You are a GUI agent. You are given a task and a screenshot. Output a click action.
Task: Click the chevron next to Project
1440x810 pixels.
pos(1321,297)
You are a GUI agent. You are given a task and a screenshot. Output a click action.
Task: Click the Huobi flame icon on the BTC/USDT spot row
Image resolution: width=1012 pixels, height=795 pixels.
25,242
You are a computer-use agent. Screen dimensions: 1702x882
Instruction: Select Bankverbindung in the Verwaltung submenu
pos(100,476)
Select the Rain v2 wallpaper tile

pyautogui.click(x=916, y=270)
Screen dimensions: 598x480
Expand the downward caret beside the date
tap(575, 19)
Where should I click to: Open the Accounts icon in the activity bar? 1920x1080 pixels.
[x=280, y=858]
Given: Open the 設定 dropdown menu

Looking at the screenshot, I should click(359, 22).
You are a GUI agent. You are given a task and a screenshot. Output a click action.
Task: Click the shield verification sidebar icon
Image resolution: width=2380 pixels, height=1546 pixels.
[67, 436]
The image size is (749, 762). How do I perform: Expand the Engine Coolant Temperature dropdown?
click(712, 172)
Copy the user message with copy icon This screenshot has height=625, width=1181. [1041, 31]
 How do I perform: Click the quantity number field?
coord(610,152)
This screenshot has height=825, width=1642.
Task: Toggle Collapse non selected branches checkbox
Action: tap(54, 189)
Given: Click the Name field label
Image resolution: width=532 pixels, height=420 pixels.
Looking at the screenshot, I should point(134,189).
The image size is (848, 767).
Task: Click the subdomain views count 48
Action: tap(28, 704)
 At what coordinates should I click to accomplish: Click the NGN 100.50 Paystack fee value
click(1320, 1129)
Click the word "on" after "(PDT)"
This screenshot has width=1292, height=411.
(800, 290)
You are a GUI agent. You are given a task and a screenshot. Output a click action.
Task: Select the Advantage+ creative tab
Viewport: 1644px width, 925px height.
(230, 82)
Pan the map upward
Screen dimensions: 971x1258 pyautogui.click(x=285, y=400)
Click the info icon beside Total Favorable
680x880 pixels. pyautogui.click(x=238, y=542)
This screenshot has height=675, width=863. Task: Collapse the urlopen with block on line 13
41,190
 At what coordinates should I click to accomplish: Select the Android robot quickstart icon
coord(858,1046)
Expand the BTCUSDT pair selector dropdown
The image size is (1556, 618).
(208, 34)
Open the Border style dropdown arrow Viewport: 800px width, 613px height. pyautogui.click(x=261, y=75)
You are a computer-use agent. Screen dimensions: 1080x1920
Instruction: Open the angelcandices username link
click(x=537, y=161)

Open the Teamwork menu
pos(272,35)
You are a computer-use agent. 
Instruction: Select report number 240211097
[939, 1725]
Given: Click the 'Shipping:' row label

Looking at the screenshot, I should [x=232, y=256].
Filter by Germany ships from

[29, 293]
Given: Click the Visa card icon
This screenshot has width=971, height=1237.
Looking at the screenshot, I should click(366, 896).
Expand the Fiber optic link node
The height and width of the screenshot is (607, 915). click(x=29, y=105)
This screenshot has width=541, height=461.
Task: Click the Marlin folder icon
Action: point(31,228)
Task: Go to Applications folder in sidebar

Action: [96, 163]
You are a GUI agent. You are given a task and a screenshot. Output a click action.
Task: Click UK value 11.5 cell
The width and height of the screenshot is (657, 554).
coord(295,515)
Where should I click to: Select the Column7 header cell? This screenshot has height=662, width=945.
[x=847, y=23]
+ + + +
* **Set exercise**
Rewrite all of the records above, replacing "GUI agent" with "interface agent" everywhere it occurs and leaving everything else unchanged.

* **Response**
You are a interface agent. You are given a task and a screenshot. Output a click action.
Task: Click the chevron next to Project
1440x810 pixels.
pos(1321,297)
You are a interface agent. You are given a task and a screenshot. Output a click action.
Task: Click the Huobi flame icon on the BTC/USDT spot row
Image resolution: width=1012 pixels, height=795 pixels.
25,242
You are a computer-use agent. Screen dimensions: 1702x882
Instruction: Select Bankverbindung in the Verwaltung submenu
pos(100,476)
Select the Rain v2 wallpaper tile

pyautogui.click(x=916, y=270)
Screen dimensions: 598x480
Expand the downward caret beside the date
tap(575, 19)
Where should I click to: Open the Accounts icon in the activity bar? 1920x1080 pixels.
[x=280, y=858]
Given: Open the 設定 dropdown menu

Looking at the screenshot, I should click(359, 22).
You are a interface agent. You are given a task and a screenshot. Output a click action.
Task: Click the shield verification sidebar icon
Image resolution: width=2380 pixels, height=1546 pixels.
[67, 436]
The image size is (749, 762). How do I perform: Expand the Engine Coolant Temperature dropdown?
click(712, 172)
Copy the user message with copy icon This screenshot has height=625, width=1181. [1041, 31]
 How do I perform: Click the quantity number field?
coord(610,152)
This screenshot has height=825, width=1642.
Task: Toggle Collapse non selected branches checkbox
Action: tap(54, 189)
Given: Click the Name field label
Image resolution: width=532 pixels, height=420 pixels.
Looking at the screenshot, I should point(134,189).
The image size is (848, 767).
Task: Click the subdomain views count 48
Action: tap(28, 704)
 At what coordinates should I click to accomplish: Click the NGN 100.50 Paystack fee value
click(1320, 1129)
Click the word "on" after "(PDT)"
This screenshot has width=1292, height=411.
(800, 290)
You are a interface agent. You are given a task and a screenshot. Output a click action.
Task: Select the Advantage+ creative tab
Viewport: 1644px width, 925px height.
(230, 82)
Pan the map upward
Screen dimensions: 971x1258 pyautogui.click(x=285, y=400)
Click the info icon beside Total Favorable
680x880 pixels. pyautogui.click(x=238, y=542)
This screenshot has height=675, width=863. Task: Collapse the urlopen with block on line 13
41,190
 At what coordinates should I click to accomplish: Select the Android robot quickstart icon
coord(858,1046)
Expand the BTCUSDT pair selector dropdown
The image size is (1556, 618).
(208, 34)
Open the Border style dropdown arrow Viewport: 800px width, 613px height. pyautogui.click(x=261, y=75)
You are a computer-use agent. Screen dimensions: 1080x1920
Instruction: Open the angelcandices username link
click(x=537, y=161)

Open the Teamwork menu
pos(272,35)
You are a computer-use agent. 
Instruction: Select report number 240211097
[939, 1725]
Given: Click the 'Shipping:' row label

Looking at the screenshot, I should [x=232, y=256].
Filter by Germany ships from

[29, 293]
Given: Click the Visa card icon
This screenshot has width=971, height=1237.
Looking at the screenshot, I should click(366, 896).
Expand the Fiber optic link node
The height and width of the screenshot is (607, 915). click(x=29, y=105)
This screenshot has width=541, height=461.
Task: Click the Marlin folder icon
Action: point(31,228)
Task: Go to Applications folder in sidebar

Action: [96, 163]
You are a interface agent. You are given a task and a screenshot. Output a click action.
Task: Click UK value 11.5 cell
The width and height of the screenshot is (657, 554).
coord(295,515)
Where should I click to: Select the Column7 header cell? This screenshot has height=662, width=945.
[x=847, y=23]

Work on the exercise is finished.